Separately, the firm said it was “working to pause” the voice while it addressed questions about how it was chosen in a post on X, formerly Twitter.

In its blog post, OpenAI said the five voices used by its chatbot had been sampled from voice actors it partnered with.

Copyright challenges

It comes just six months after actors agreed to end strikes which froze the entertainment industry amid calls for better pay and safeguards on the use of AI.

Ms Johansson took part in last year’s industrial action, which was partly about how studios would use AI to imitate actors’ faces and voices.

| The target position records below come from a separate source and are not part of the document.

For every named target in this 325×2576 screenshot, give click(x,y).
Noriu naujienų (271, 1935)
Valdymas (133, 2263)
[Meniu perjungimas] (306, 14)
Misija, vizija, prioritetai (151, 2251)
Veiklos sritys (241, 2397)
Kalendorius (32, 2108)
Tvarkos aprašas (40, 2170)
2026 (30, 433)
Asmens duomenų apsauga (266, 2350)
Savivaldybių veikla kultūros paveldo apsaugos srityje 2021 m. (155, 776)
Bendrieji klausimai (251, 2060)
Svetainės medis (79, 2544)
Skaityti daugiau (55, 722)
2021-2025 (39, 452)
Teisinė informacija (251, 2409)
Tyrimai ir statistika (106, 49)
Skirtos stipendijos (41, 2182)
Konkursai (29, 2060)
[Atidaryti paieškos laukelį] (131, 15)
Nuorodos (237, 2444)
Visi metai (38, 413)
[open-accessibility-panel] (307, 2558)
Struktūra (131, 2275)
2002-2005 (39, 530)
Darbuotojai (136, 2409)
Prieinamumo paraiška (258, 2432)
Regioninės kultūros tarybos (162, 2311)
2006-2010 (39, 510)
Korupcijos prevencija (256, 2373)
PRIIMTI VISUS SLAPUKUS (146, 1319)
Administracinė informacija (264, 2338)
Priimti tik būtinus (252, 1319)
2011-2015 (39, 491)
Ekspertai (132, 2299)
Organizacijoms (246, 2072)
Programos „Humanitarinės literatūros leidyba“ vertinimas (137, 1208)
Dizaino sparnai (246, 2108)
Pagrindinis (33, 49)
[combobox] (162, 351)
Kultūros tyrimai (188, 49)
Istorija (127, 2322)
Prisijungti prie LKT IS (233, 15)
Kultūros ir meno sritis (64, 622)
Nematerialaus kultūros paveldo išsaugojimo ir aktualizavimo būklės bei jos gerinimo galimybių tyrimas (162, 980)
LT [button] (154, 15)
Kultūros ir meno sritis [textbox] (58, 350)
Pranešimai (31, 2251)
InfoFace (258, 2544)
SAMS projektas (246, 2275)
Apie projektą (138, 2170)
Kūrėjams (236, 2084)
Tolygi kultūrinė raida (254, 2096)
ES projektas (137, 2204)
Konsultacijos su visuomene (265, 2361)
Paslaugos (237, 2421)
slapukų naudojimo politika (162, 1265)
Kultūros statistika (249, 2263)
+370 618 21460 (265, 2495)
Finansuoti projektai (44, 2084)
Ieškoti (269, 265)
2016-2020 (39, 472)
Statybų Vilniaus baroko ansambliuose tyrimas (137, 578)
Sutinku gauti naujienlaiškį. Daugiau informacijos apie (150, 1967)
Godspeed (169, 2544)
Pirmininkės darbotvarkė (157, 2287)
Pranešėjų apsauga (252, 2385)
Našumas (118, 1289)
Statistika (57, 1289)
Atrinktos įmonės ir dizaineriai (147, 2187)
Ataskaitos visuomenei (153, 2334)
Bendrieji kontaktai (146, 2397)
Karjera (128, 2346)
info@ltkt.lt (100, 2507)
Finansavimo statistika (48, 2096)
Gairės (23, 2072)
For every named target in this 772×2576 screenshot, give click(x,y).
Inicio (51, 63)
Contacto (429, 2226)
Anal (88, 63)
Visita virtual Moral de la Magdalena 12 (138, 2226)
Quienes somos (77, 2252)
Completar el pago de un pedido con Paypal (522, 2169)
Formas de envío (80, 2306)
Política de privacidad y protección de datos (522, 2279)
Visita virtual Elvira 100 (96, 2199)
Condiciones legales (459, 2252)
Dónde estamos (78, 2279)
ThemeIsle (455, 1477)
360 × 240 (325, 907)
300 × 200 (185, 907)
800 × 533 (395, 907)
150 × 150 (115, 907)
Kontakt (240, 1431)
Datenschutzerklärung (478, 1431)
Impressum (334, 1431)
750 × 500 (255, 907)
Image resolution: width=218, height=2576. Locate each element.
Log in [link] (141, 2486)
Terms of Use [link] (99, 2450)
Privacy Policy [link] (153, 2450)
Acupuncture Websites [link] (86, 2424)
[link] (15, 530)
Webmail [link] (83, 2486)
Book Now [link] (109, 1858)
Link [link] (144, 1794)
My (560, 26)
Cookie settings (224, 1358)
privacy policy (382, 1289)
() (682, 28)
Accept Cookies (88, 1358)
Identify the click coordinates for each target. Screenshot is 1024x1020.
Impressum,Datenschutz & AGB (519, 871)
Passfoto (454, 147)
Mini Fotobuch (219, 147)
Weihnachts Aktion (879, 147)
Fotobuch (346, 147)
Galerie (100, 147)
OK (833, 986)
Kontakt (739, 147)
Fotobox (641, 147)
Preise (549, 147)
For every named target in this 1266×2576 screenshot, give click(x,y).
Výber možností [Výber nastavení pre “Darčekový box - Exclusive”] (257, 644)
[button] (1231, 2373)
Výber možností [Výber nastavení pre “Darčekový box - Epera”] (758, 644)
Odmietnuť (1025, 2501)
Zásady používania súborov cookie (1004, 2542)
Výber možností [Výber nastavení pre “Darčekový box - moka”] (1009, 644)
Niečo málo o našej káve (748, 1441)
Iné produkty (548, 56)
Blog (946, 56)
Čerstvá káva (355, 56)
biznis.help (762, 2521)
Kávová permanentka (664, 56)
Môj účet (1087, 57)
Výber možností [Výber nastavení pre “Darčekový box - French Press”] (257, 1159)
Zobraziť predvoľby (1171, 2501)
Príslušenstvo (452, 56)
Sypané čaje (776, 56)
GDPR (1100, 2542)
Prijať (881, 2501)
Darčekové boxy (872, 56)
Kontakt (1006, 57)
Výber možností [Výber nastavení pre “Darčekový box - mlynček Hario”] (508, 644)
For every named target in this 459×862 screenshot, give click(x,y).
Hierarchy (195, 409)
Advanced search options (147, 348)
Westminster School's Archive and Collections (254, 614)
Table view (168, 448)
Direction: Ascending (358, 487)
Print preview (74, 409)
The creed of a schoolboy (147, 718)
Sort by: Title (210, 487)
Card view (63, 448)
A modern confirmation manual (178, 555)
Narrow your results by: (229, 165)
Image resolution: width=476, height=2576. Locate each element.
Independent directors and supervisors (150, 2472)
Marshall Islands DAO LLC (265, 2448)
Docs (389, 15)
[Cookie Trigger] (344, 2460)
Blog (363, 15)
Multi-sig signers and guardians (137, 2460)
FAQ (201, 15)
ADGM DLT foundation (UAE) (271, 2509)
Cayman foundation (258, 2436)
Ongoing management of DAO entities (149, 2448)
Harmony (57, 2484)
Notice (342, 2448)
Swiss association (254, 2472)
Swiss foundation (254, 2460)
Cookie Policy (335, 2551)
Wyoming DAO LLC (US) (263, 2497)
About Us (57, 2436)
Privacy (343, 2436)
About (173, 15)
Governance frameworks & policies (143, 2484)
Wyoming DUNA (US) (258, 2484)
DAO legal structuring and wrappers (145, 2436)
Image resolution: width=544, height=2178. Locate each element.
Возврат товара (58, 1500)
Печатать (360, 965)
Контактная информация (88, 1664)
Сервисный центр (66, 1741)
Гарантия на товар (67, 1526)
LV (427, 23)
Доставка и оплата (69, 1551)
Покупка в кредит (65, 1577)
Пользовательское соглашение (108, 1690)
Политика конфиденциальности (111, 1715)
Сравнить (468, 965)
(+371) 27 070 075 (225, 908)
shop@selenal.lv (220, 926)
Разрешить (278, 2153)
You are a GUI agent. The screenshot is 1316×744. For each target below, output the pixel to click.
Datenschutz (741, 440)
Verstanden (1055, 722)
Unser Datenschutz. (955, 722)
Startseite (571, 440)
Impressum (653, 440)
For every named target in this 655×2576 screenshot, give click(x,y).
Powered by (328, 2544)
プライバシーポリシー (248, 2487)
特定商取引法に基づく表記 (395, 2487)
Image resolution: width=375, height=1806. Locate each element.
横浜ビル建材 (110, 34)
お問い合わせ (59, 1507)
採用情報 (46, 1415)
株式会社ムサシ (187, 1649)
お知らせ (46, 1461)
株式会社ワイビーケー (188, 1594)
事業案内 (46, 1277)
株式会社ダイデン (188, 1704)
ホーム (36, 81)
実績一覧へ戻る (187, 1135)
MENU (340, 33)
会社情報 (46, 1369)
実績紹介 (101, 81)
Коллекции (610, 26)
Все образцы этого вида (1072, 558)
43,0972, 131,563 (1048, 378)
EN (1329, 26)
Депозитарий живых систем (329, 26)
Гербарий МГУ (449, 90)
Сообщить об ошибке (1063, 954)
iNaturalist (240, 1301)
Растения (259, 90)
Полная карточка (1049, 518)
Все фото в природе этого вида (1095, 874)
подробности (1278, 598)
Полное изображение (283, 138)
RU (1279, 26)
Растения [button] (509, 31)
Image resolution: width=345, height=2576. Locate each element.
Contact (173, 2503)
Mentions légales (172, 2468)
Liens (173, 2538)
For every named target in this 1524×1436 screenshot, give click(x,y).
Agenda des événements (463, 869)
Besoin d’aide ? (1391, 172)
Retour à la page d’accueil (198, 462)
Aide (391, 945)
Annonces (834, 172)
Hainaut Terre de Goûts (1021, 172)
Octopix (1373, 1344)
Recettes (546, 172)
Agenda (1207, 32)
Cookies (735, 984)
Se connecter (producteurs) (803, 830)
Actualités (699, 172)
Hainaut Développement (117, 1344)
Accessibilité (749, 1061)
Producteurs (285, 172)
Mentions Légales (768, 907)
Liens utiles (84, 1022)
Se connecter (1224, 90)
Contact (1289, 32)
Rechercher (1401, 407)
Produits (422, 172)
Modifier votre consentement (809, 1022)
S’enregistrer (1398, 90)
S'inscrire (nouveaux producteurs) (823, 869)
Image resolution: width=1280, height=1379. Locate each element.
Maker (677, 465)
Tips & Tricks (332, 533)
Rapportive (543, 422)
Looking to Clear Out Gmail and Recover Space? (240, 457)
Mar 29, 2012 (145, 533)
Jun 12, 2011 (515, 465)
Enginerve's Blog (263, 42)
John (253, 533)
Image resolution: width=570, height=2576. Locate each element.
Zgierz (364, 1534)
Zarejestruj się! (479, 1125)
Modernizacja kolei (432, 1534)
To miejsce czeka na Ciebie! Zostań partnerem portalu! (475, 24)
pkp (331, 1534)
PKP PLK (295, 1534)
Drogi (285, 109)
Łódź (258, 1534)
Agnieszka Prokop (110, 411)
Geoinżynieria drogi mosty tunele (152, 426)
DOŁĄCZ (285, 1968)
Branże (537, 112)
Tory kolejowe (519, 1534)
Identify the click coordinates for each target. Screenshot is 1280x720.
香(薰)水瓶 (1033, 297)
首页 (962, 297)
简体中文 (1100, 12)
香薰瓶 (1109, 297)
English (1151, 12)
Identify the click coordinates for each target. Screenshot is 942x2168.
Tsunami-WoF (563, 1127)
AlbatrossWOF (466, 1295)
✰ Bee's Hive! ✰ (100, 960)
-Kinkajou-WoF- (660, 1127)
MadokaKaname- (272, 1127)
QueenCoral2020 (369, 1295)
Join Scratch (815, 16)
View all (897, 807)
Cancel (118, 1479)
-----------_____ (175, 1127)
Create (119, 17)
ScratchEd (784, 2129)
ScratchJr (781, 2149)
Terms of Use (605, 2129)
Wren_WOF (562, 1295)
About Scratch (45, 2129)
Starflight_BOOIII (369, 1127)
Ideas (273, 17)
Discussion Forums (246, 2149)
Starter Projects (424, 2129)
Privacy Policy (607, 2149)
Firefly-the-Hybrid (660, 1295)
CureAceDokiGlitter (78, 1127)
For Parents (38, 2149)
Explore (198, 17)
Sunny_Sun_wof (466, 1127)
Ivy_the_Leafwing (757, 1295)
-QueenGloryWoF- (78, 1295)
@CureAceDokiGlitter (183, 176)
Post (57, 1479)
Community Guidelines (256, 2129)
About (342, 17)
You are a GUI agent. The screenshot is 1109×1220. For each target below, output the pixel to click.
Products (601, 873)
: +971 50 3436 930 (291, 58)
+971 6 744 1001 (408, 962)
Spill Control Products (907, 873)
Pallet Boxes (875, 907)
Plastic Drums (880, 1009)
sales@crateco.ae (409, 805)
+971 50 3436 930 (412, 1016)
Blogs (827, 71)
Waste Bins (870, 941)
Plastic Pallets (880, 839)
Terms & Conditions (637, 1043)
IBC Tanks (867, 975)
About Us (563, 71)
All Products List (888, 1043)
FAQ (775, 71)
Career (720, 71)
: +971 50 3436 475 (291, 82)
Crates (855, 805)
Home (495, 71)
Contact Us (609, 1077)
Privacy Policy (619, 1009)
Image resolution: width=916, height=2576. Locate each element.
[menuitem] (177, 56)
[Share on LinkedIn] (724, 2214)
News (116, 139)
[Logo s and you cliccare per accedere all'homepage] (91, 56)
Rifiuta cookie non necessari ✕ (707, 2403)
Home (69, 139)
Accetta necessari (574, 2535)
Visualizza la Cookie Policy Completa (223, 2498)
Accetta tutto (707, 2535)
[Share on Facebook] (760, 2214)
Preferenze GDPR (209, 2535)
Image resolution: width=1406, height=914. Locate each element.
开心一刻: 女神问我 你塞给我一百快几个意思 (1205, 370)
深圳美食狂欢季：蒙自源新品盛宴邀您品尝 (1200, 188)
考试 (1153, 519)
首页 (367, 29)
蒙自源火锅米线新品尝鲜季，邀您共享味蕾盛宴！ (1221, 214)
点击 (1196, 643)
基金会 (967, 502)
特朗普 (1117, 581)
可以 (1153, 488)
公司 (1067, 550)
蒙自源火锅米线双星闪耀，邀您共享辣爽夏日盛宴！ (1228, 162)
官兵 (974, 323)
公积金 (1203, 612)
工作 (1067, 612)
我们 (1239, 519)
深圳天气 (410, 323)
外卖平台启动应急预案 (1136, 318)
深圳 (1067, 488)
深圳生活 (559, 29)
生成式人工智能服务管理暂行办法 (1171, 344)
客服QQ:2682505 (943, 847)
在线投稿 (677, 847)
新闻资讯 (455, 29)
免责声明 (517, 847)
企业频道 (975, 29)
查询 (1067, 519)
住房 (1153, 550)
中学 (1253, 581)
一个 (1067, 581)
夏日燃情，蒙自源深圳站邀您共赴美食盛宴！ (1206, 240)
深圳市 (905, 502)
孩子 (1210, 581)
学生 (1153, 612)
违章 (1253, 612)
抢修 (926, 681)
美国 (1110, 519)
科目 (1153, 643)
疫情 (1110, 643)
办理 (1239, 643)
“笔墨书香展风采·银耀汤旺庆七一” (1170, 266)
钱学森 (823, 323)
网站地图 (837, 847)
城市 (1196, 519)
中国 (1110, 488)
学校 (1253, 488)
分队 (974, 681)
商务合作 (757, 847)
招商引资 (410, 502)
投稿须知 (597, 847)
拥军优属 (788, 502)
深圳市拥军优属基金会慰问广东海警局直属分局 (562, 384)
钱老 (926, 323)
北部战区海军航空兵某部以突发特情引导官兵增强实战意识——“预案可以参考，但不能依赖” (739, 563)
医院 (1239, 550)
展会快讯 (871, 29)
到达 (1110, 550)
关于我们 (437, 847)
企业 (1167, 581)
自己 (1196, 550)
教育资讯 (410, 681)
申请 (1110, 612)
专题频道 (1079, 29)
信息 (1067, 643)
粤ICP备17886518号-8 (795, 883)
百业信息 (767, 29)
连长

The deal struck with studios included reassurances that these would not be used without consent from actors.

“To use someone’s voice without permission feels particularly invasive at a time when distrust of AI and concern over its potential harms are rampant,” said Dan Stein, head of AI voice licensing company Voice-Swap.

“Whether OpenAI trained their new Sky voice using audio from Scarlett Johansson or a sound-a-like, the fact remains that she refused permission and her identity was exploited regardless.

“It sets a dangerous precedent for copyright and consent if the most prominent company in the field behaves in this way.”

OpenAI has been battling various legal challenges to how it uses copyrighted information available online.

In December, the New York Times said it planned to launch a lawsuit against the corporation over allegations that it had used “millions” of articles published by the media organisation to train its ChatGPT AI model.